In this Part, we dive into the specifics of scaling technical teams – namely, Product and Engineering.

While some of the discussion is relevant to other functions as well, in this part we will only be covering technical team growth in detail. The last two parts dive into the specific details for Product and Engineering, respectively.

How fast?

How much and how quickly should you scale your technical teams? In general, we recommend that you grow your teams in line with your business needs and not with your revenue. You’ll want to avoid over-hiring but also not hamper your growth by being too conservative. For instance, if you’re in a very competitive and fast-moving market (such as many AI-based companies found themselves in 2023-24) then you may want to hire somewhat ahead of revenue and balance that with the risk of shortening your runway.

In our experience, it’s best to keep technical teams just slightly understaffed. This encourages focus on the top priorities.
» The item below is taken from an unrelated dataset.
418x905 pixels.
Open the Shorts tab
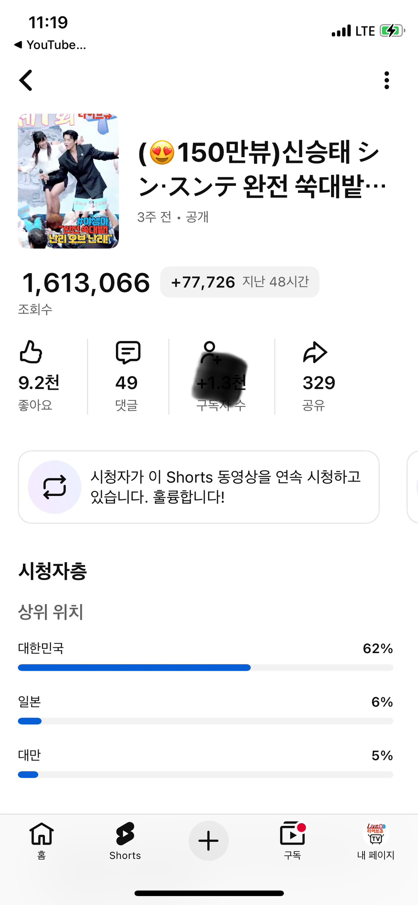point(125,840)
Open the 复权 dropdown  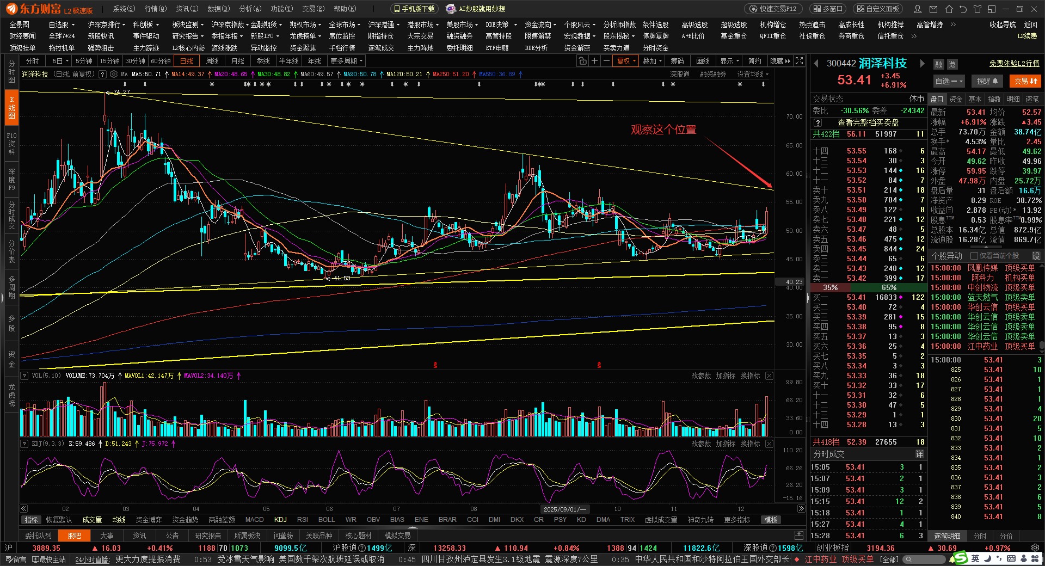(626, 61)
Oftentimes, doing the right things is more important than doing too many things.

For a successful post-PMF transition, you should start with growing people internally, by nurturing the people who will add value at this new stage. In particular, great leads and managers are much more difficult to hire externally than to grow internally. For this reason, you need to think about putting in place an internal “manager factory”.

As an example, at Criteo, out of about 100 dev leads in 2019, more than 90% had been “grown” internally, meaning they had transitioned to this new role from an individual contributor position. We found that this was easier to do at scale, and produced better results than trying to hire dev leads externally.

Scaling recruiting

Post-PMF, you will have to scale recruiting. If you’re a CEO, CTO or CPO reading this, don’t think this is just “the job of the recruiting function”! It’s an important part of your job as well. You will need to invest significant amounts of effort and time, and build a very close partnership with recruiting.

You should hire for the company of tomorrow by bringing in external talent that raises the bar. Remember Steve Jobs’ saying “A players attract A players. B players attract C players.” It’s better to avoid the latter since it’s very difficult to recover from that downward spiral, which can go all the way to “Z”.

Invest in your recruiting capabilities early and for the long run. If you’re considering whether to do in-house or external recruiting, we’d strongly advise in-house. In our experience, external recruiting rarely works well for hiring top-notch technical teams; it does work however for hiring execs and very senior managers.

Internal recruiters are part of the team and are as committed as the rest of the company; they’re best placed for selling the company’s vision to candidates. You may thus want to gradually build up an in-house team of highly dedicated and effective recruiters.

Keep in mind that you can’t scale recruiting overnight, and that a good recruiter will only be able to help you close between 2 to 4 “A” technical candidates per month. This is something you should anticipate when you plan hiring. E.g. If you need to hire 50 engineers over the next 12 months and you don’t yet have the recruiters, then you’ll need to factor in the time it takes to recruit the recruiters as well as their notice periods and ramp-up times. “50 engineers in 12 months” can easily become “50 engineers in 3 months” if you take their notice periods into account as well (here we’re assuming 2-3 month notice periods typical in the EU).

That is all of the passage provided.